[hibernate-issues] [Hibernate-JIRA] Issue Comment Edited: (HHH-7019) SQLServer2005Dialect, SQLServer2008Dialect issues with subqueries
Matthew Brock (JIRA)
noreply at atlassian.com
Thu Feb 2 22:30:11 EST 2012
[ https://hibernate.onjira.com/browse/HHH-7019?page=com.atlassian.jira.plugin.system.issuetabpanels:comment-tabpanel&focusedCommentId=45357#comment-45357 ]
Matthew Brock edited comment on HHH-7019 at 2/2/12 9:29 PM:
------------------------------------------------------------
+added SQLServer2005Dialect-2.java
Small bugfix
was (Author: brockmatt):
Small bugfix.
> SQLServer2005Dialect, SQLServer2008Dialect issues with subqueries
> -----------------------------------------------------------------
>
> Key: HHH-7019
> URL: https://hibernate.onjira.com/browse/HHH-7019
> Project: Hibernate ORM
> Issue Type: Bug
> Components: core
> Affects Versions: 3.6.9
> Environment: Microsoft SQLServer 2005, Microsoft SQLServer 2008
> Reporter: Matthew Brock
> Priority: Minor
> Labels: core, dialect, sqlserver
> Attachments: SQLServer2005Dialect-2.java, SQLServer2005Dialect.java
>
> Original Estimate: 5m
> Remaining Estimate: 5m
>
> There are a few bugs with the way the SQLServer2005Dialect is generating the pseudo-limit wrapper (ROW_NUMBER() OVER).
> ---
> #1: Indeterminate return results when strings are returned from subqueries
> line 116: StringBuilder sb = new StringBuilder(querySqlString.trim().toLowerCase());
> Take the following example:
> @Formula("(select case when name = 'Smith' then 'Neo' else name end)")
> public String getName() { ... }
> toLowerCase() will lose any capitalization in subselects and break the CASE statement.
> FIX: Move toLowerCase() test down the chain, don't modify original query.
> ---
> #2: GenericJDBCException whenever subqueries are part of a SELECT
> line 118: int orderByIndex = sb.indexOf("order by");
> line 147: int distinctIndex = sql.indexOf(DISTINCT);
> line 163: sql.substring(sql.indexOf(SELECT) + SELECT.length(), sql.indexOf(FROM));
> This issue stems from using indexOf() to search the original SQL for specific keywords that could possibly exist in subqueries (@Formulas tend to be the biggest offenders).
> Example:
> @Formula("(select distinct(a.zip) from address a where a.person_id = id")
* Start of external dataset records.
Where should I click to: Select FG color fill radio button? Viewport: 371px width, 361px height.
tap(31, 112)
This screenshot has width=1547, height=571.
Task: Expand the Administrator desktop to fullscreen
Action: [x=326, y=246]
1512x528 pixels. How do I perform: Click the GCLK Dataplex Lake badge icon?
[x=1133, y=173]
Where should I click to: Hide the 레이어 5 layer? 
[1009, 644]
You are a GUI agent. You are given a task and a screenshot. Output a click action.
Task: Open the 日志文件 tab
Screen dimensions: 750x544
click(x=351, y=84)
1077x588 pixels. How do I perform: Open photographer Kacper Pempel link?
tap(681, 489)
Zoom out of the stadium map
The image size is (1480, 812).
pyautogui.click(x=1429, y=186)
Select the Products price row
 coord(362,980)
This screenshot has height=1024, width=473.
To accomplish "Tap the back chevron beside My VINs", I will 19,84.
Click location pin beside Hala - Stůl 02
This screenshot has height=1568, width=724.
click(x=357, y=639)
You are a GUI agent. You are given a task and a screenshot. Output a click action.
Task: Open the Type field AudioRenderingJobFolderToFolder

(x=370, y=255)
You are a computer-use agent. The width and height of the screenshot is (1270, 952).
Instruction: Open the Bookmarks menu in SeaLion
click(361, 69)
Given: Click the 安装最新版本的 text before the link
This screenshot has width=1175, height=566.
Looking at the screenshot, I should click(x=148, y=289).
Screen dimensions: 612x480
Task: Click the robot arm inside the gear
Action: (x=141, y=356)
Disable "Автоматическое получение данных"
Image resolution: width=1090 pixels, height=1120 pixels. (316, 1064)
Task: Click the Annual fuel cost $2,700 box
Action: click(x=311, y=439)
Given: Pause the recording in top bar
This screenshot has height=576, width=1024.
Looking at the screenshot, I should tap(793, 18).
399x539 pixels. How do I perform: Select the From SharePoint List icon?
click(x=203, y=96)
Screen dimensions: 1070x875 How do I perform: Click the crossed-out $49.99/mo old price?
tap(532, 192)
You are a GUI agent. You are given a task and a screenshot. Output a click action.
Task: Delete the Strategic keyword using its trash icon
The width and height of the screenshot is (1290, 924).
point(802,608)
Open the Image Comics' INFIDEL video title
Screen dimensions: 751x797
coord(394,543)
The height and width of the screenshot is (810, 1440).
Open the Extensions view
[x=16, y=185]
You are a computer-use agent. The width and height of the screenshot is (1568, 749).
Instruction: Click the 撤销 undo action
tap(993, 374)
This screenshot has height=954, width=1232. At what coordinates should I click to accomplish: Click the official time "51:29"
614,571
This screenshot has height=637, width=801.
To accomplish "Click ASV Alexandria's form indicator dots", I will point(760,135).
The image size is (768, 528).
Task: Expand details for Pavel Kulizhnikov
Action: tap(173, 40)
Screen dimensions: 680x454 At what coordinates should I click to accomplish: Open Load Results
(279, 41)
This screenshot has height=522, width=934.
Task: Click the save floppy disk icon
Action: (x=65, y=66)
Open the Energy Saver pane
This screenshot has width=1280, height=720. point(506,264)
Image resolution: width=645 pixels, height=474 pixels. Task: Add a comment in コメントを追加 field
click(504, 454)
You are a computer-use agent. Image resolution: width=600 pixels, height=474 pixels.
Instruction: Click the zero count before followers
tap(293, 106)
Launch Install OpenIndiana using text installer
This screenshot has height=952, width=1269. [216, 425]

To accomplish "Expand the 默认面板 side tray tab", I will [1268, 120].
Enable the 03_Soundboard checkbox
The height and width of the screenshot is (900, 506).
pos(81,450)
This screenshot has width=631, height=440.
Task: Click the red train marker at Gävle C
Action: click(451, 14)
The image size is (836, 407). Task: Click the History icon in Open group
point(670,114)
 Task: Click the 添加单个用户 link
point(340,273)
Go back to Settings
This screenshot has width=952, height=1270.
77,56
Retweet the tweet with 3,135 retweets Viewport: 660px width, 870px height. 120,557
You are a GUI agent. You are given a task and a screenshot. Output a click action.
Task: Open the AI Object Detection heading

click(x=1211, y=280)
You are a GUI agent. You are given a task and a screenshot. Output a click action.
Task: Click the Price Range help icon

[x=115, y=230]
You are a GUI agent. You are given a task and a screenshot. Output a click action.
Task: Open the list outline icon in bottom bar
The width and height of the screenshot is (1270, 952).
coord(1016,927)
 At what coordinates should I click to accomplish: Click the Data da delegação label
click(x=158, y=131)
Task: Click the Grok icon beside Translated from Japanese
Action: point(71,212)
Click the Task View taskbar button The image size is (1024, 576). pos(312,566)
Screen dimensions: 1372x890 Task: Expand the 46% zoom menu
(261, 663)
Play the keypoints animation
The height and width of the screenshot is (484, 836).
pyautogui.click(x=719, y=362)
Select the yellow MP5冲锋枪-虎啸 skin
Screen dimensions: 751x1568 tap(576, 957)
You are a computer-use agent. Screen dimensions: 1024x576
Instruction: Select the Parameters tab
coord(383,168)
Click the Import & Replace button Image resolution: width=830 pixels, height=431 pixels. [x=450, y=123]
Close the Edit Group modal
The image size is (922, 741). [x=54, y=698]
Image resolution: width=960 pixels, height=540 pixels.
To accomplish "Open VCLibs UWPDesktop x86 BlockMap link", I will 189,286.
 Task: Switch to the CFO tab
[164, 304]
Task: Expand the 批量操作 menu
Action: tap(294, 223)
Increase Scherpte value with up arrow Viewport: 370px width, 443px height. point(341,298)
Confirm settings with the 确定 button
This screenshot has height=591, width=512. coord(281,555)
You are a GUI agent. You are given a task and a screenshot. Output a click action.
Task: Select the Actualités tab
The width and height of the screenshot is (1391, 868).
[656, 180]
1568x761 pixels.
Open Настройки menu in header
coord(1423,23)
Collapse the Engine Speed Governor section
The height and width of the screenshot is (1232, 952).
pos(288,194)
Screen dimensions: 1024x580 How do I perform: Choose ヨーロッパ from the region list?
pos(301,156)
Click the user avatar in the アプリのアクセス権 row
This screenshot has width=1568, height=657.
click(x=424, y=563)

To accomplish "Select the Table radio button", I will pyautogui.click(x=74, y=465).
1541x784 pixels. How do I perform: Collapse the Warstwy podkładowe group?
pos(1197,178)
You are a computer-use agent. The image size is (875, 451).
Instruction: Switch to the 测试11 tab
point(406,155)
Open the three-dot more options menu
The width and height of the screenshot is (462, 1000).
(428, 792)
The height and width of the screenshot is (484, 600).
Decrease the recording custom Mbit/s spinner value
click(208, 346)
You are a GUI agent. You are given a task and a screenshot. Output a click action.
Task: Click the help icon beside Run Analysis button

> public String getZip() { ... }
> The DISTINCT and FROM keywords will break the query generation.
> FIX: Since all @Formulas are wrapped in parenthesis when they are aliased, I simply count the number of open parenthesis when doing an indexOf() search on SQL statements and ignore any results if the number of open parenthesis doesn't equal 0.